P.S.: Here is the Python code that I wrote, and maybe there is some faulty logic there.

def run_test():
    global count, N

    def run_experiment(n_balls, n_cells, offset):
        cells = [0] * n_cells
        # toss balls randomly to cells:
        for j in range(n_balls):
            cells[random.randrange(0, n_cells)] += 1
            # cells[int(lines[offset + j])] += 1
        cells = sorted(cells)
        # print(cells)

        # check if there is an empty cell. if so return 0, otherwise 1:
        if cells[0] == 0:
            return 0
        return 1

    count = 0
    N = 1000000
    offset = 0
    N_CELLS = 8
    N_BALLS = 12
    # iterate experiment
    for i in range(N):
        result = run_experiment(N_BALLS, N_CELLS, offset=offset)
        count += result
        offset += N_CELLS

    print("probability:", count, "/", N, "(~", count / N, ")")

Answer 1

In reality, you will find it very difficult to put the balls in the cells without distinguishing between the balls, especially if you want equal probabilities so as to use counting methods for simulation. Suppose you wanted to consider the probability all the balls went into the first cell: with distinguishable balls this probability is $\frac1{8^{12}}$ and is easily simulated though a rare occurrence; with indistinguishable balls it is $\frac1{19 \choose 7}$ over a million times more likely but difficult to simulate

If the balls are distinguishable, the probability all eight boxes are full is $$\frac{8! \, S_2(12,8)}{8^{12}}$$ where $S_2(n,k)$ is a Stirling number of the second kind and $S_2(12,8)=159027$. That gives a probability that each cell has at least one ball of about $0.0933$. Is this similar to your simulation?

If you really want to simulate the indistinguishable balls case, despite it not being realistic physically outside Bose–Einstein condensate at temperatures close to absolute zero, you could use a stars and bars analogy. Choose $7$ distinct positions for the cells walls from possible positions $\{0,1,2,3,\ldots,18\}$ for the balls and cell walls; a success is when none of the cell walls are at positions $0$ or $18$ and no pair of them are consecutive

Answer 2

Consider the set $D$ of ways to distribute $12$ balls labelled [abcdefghijkl] among $8$ cells numbered [01234567]. This set has $8^{12}\approx7\times10^{10}$ elements.

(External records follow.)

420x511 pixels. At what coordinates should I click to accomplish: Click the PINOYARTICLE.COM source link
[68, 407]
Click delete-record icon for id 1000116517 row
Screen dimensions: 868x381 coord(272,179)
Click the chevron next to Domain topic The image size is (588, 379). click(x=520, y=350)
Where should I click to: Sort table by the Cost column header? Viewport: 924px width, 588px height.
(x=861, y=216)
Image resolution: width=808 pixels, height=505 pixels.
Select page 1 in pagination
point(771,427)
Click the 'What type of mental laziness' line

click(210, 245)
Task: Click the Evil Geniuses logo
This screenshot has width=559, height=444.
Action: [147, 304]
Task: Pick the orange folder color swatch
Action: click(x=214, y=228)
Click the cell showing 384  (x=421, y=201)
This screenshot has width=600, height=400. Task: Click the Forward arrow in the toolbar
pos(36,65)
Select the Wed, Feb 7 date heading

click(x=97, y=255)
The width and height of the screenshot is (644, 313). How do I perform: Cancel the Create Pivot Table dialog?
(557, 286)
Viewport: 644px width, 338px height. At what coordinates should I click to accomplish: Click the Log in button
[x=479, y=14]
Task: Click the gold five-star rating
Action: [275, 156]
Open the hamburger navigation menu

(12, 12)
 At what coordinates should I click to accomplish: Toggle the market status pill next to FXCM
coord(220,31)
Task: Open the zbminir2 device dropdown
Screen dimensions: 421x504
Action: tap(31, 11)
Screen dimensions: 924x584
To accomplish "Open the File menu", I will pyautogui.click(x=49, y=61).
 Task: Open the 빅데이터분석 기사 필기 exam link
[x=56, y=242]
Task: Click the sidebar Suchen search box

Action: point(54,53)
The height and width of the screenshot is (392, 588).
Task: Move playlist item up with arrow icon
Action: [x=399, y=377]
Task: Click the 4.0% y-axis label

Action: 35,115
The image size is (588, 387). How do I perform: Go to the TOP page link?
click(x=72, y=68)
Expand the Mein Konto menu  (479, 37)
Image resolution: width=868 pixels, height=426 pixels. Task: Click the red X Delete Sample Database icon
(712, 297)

Now consider the set $I$ of distinguishable ways to populate those same $8$ cells [01234567] with $12$ indistinct balls. This set has ${19\choose7}\approx 5\times10^4$ elements.

The assignment asks you to compute a probability of an event over the uniform distribution on $I$, if not in so many words. In principle, you could approximate this probability by sampling from the uniform distribution on $I$. But your strategy is to sample from the uniform distribution on $D$, and then map each sample to $I$! That's not the same.

Instead of taking the average of all the results, you need to take a weighted average, such that the weight compensates for the number of elements in $D$ that map to the same element of $I$. Hint, it's something like this:

weight = 1
for cell_population in cells:
  weight *= math.factorial(cell_population)

At least, that gets the right answer. Rigorously justifying that formula as a consequence of the mapping between $D$ and $I$ is left as an exercise to the reader.

Answer 3

The original problem is posed, so far as I can tell, to show the difference between combinations and permutations. In nature, there is no such thing as indistinguishable balls. Semi-infinite tests (e.g. Las Vegas) have shown this to be true.

Now, if the problem really wants you to use "indistinguishable" balls for the purposes of solving the problem, then yes, you need to use combinations and not permutations when calculating all the ways the indistinguishable balls are placed into the containers. And of course, you need to use permutations for the numbered balls, as they are distinguishable from each other and from the collection of indistinguishable balls.

Now, I believe that Chris Culter's calculations reflect this difference. Whether your Python code does this correctly we can't say until we see the code.